→ **How to complete this task**: Scan the data below and work out how many of its lines contain the word "will". Give only that number.

→ **Given records**:
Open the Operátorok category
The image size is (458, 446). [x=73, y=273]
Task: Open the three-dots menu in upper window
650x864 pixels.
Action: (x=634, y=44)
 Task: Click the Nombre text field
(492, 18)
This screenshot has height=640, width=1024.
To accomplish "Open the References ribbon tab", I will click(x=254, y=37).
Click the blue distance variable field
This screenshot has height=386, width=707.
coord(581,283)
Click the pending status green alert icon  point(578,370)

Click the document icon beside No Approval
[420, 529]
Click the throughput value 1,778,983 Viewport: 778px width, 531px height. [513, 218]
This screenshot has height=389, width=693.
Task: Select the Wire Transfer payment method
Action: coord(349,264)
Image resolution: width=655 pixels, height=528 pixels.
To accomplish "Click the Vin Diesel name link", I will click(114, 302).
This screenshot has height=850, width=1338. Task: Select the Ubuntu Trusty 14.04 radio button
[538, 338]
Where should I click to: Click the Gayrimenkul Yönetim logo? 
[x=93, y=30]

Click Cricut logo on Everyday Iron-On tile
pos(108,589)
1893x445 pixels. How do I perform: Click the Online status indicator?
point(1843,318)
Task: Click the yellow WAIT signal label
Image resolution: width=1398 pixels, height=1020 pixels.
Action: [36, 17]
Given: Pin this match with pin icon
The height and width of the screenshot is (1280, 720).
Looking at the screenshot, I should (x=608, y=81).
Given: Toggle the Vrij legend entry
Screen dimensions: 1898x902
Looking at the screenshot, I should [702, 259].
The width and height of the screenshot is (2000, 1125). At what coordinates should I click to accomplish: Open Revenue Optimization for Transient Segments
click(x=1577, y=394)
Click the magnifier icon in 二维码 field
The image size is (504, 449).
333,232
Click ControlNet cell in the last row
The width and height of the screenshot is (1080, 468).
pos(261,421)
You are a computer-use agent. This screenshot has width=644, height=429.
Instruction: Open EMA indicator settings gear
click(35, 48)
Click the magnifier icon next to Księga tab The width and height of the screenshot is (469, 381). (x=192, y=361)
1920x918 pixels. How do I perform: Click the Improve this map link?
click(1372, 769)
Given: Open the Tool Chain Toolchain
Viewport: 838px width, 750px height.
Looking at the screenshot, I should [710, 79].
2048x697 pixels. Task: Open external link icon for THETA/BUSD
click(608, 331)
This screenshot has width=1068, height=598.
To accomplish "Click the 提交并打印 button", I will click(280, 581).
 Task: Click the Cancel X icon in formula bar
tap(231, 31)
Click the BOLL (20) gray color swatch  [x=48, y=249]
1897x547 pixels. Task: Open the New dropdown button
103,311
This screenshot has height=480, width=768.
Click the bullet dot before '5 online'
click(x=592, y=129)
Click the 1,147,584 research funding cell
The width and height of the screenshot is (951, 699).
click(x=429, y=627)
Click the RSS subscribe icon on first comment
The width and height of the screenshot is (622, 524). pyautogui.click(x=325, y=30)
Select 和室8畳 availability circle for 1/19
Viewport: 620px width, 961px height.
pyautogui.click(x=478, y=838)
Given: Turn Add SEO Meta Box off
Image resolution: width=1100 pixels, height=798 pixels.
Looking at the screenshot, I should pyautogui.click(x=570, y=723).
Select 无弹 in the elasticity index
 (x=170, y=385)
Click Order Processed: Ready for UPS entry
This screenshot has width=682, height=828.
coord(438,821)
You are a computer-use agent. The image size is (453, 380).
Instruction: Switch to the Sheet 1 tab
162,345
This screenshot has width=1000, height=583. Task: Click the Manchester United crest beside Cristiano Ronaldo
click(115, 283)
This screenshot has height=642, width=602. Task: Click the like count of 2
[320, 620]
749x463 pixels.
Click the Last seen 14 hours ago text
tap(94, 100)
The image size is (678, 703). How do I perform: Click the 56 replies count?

→ **Solution to this problem**: 3